Rising Appalachia, which began as a street-busking, world-traveling duo, is now a thrumming six-piece that makes modern folk fusion in the stream of The Wayfaring Strangers, Crooked Still and Toubab Krewe. They’re selling out large rooms across the land, including a recent night at The Basement East where the sisters fronted a surging, electrifying night of music that wove their immaculate harmonies in with timbres and textures from West Africa, the British Isles and the American South. Songs from the new album Leylines sounded lush and grooving with support from Arouna Diarra on the n’goni harp and talking drum, Duncan Wickel on fiddle, David Brown on bass and Biko Casini on percussion.

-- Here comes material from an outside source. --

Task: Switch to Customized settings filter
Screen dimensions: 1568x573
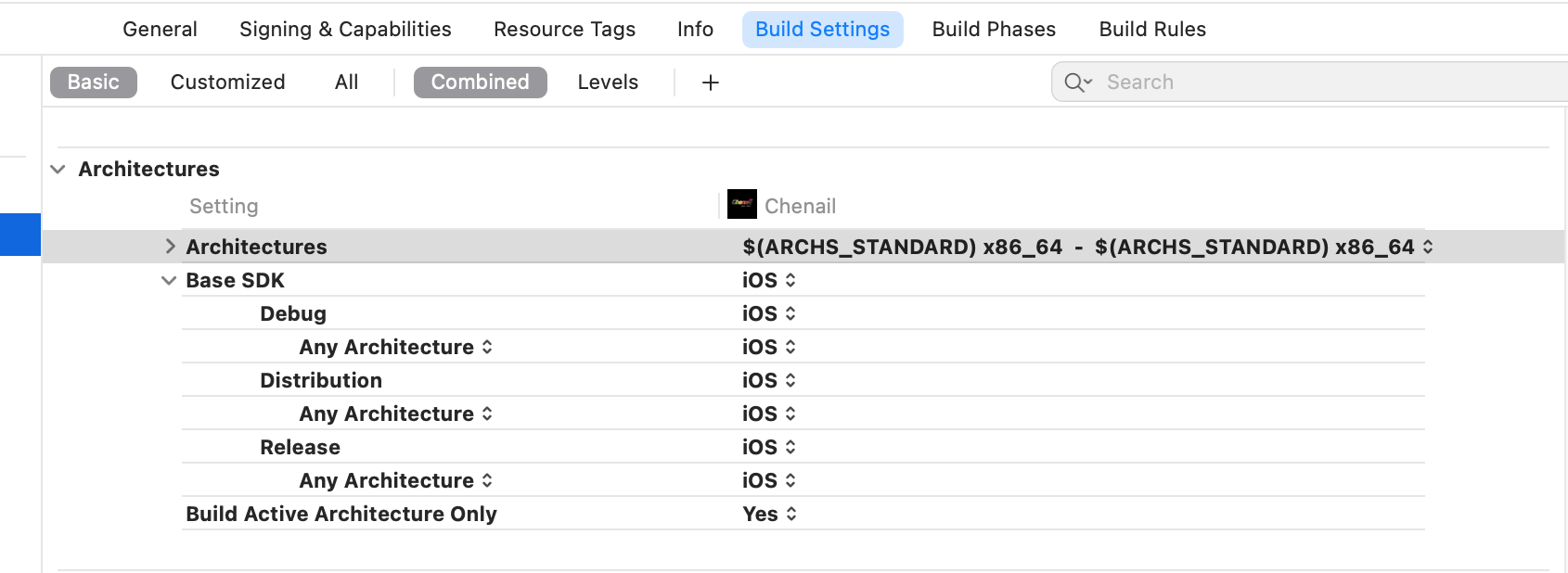Action: (x=227, y=82)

The sisters traded off guitar, banjo and fiddle, playing all as only people raised on traditional music could.

 

 

 

The raising happened mostly in urban Atlanta, where they had feet in two superficially different spheres. Their parents played traditional music and took the family to fiddle camps and old-time music and dance gatherings. At school they were surrounded by the Atlanta hip-hop scene. They say that for a time, perhaps inevitably, they rejected the trad music and square dancing as squaresville. But not for long. “We circled back around as young adults," says Leah. They realized "that not only was it a wonderful thing to have a musical tradition in our family, but also that our work has become finding a place for those voices to exist in the same platform and really merging different styles of folk music." Hip-hop, she's quick to remind, is a folk music, a roots music and a storytelling music. And it's part of the band's goal of "making space for all these different genres to be a living tradition together.”

 

The name Rising Appalachia, which they've been working with for almost fifteen years, suggests an appreciation for regional roots braided with a transcending faith in change and growth. With obviously progressive politics, the sisters could have castigated the South for its innate conservatism, but they embraced its complexities and possibilities instead. “We wanted to tell the stories of the South that were not told as often," says Chloe. "It does have a legacy of beautiful traditions that match a legacy of trauma. But we know the negative stories. And it felt like part of our purpose. We understood in returning to the South that we wanted to tell stories of uplift and create a different stereotype.”

 

Leah says the band name is more like a long-term project, embracing a destiny as "songcatchers" and "tradition keepers." "We would take the roots music of the American south and rise out of it and really understand all the different influences that are in Appalachian and American folk music - and also use folk music as a kind of a passport.”

 

Indeed travel is how they developed as artists, busking through Europe, India and Latin America. Their baggage was light but it included a fiddle, a banjo and a percussion gadget called a jig doll or limberjack, which is a reticulated wooden puppet that appears to dance on a board when its rapped in time with the music. They say it was a good conversation ice breaker on the streets of distant lands. Back in the US, they put roots down in New Orleans and then Asheville, and they describe those places, plus Atlanta, as their trinity of roots music influences.

 

Leylines, the title of the latest album, are said to be lines of energy and connectivity around and through the Earth that were divined by ancient civilizations to guide where they built monuments, observatories and temples. That may or may not be scientifically valid, but Rising Appalachia's commitment to global connection and shared vibes is certifiable.